--- Written request ---
Convert the listing below into a Markdown table with two columns, Row and Entry, giving each line a row number and omitting blank lines. Begin at the line that contains "For every named" and stop after the line that contains "Weigeren (122, 1430)".

--- Supplied information ---

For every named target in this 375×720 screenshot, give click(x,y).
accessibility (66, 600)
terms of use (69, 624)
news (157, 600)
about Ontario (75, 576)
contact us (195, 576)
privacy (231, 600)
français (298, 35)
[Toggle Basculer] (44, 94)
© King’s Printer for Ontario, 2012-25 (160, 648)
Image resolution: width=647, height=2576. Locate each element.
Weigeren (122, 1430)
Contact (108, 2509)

---

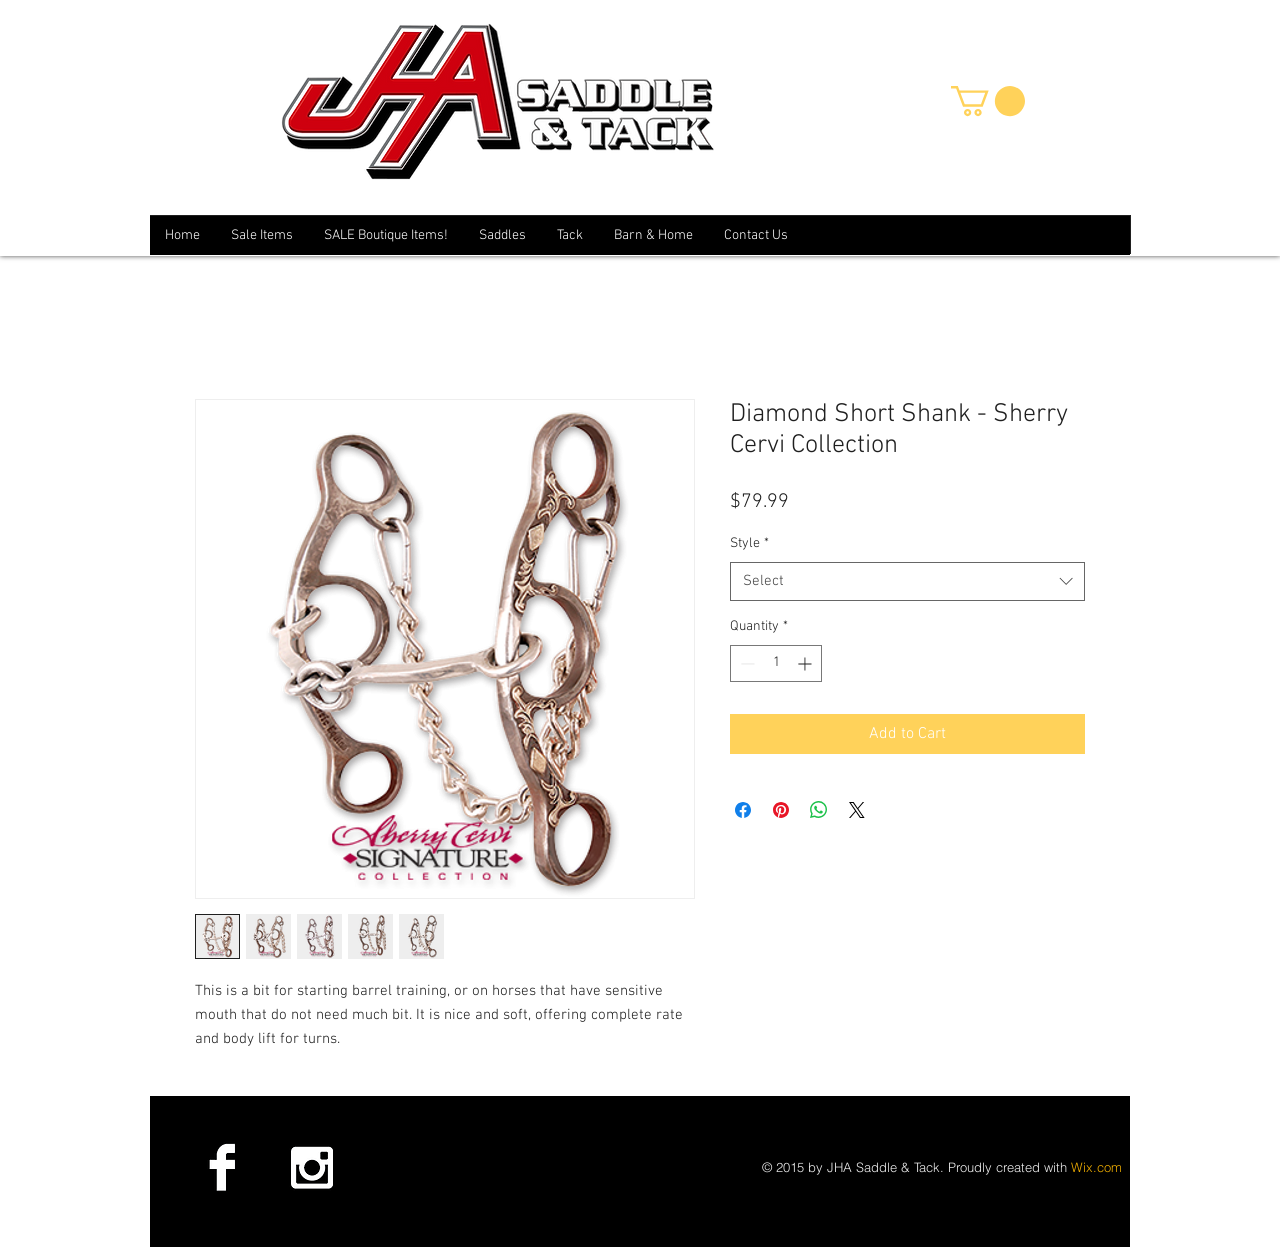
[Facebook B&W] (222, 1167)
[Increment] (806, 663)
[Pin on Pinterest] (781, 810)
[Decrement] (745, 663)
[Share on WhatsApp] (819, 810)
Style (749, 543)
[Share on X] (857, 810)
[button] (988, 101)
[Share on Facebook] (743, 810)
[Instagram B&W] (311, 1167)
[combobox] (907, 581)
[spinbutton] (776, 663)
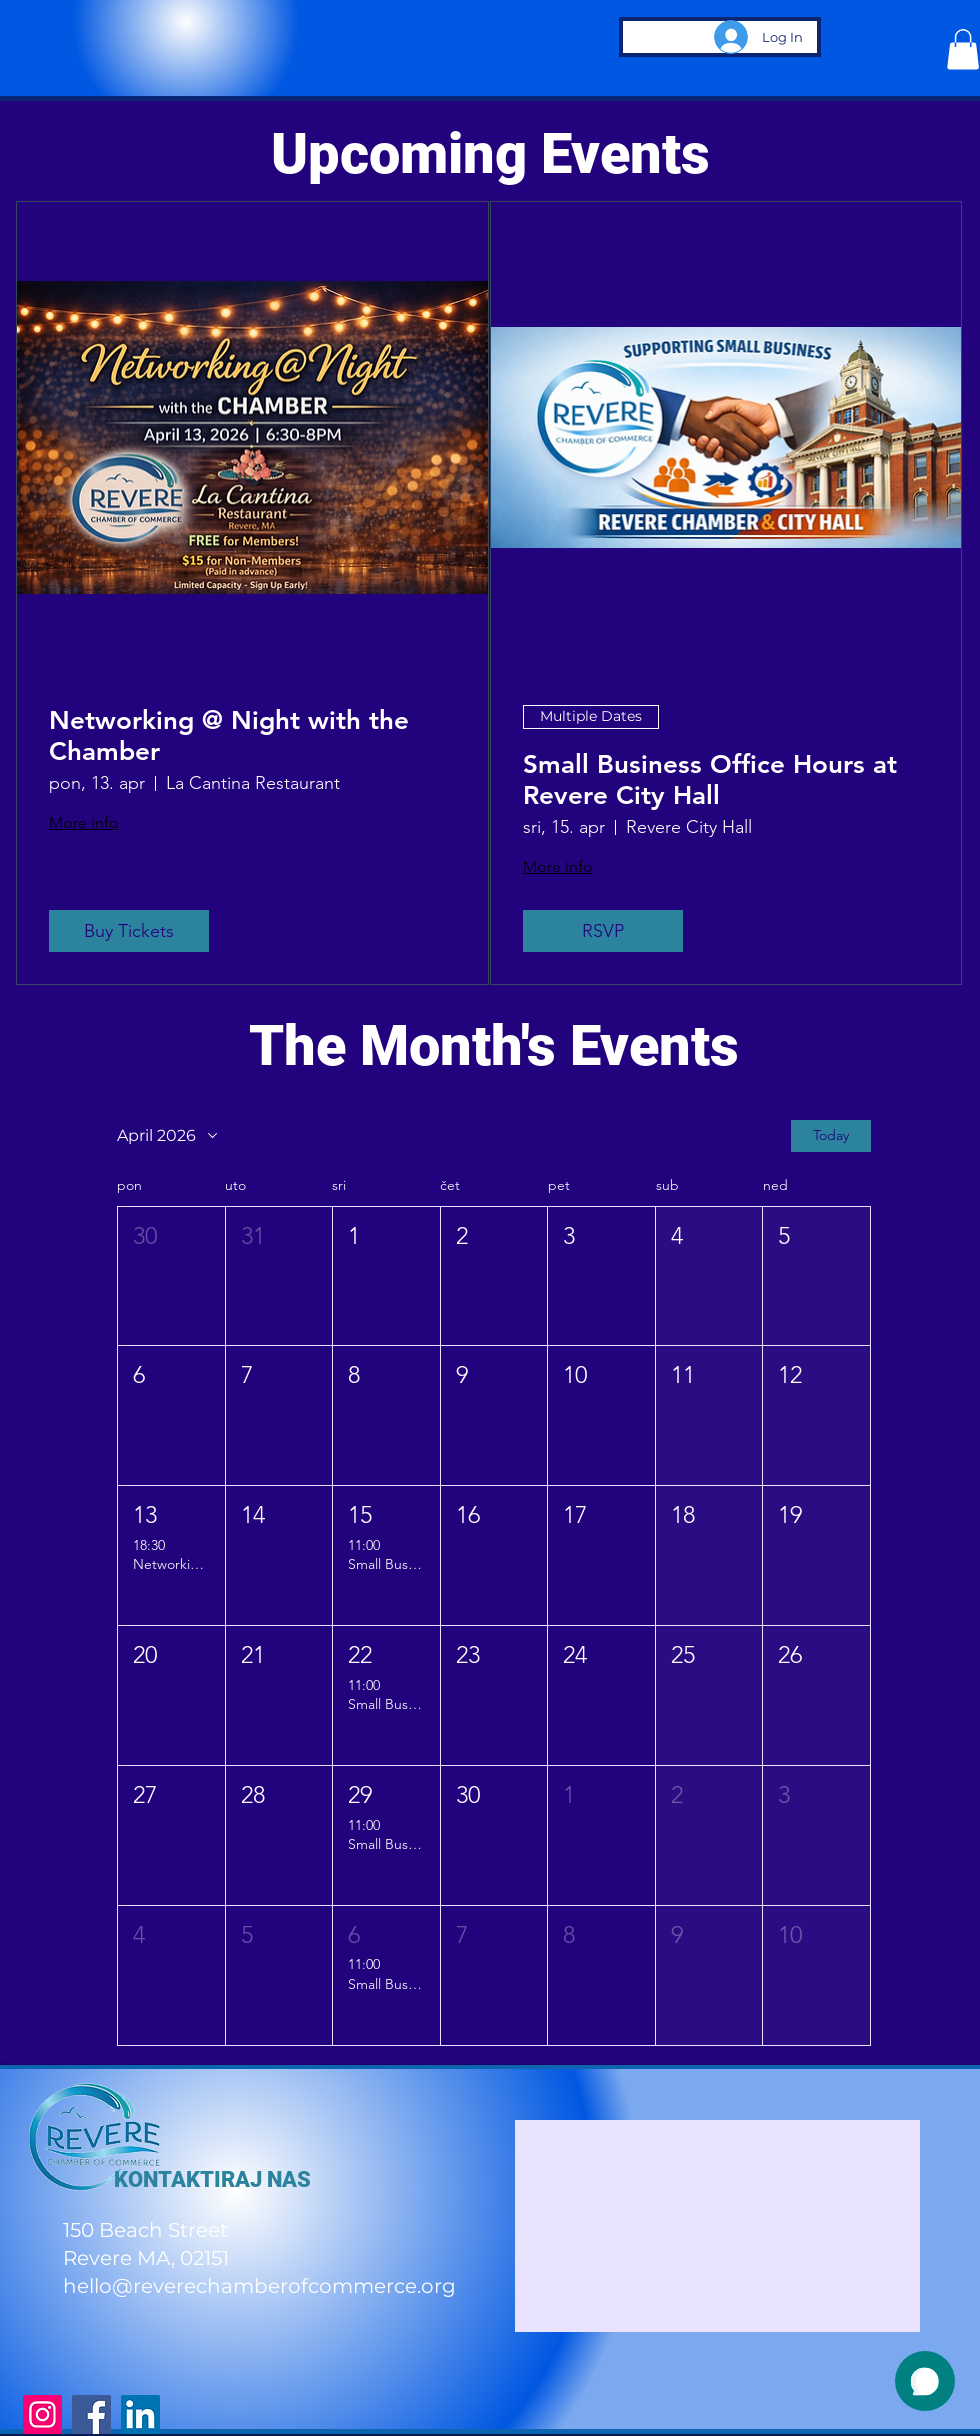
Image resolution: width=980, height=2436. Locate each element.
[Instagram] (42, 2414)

--- Response for this exercise ---
| Row | Entry |
|---|---|
| 1 | For every named target in this 375×720 screenshot, give click(x,y). |
| 2 | accessibility (66, 600) |
| 3 | terms of use (69, 624) |
| 4 | news (157, 600) |
| 5 | about Ontario (75, 576) |
| 6 | contact us (195, 576) |
| 7 | privacy (231, 600) |
| 8 | français (298, 35) |
| 9 | [Toggle Basculer] (44, 94) |
| 10 | © King’s Printer for Ontario, 2012-25 (160, 648) |
| 11 | Image resolution: width=647, height=2576. Locate each element. |
| 12 | Weigeren (122, 1430) |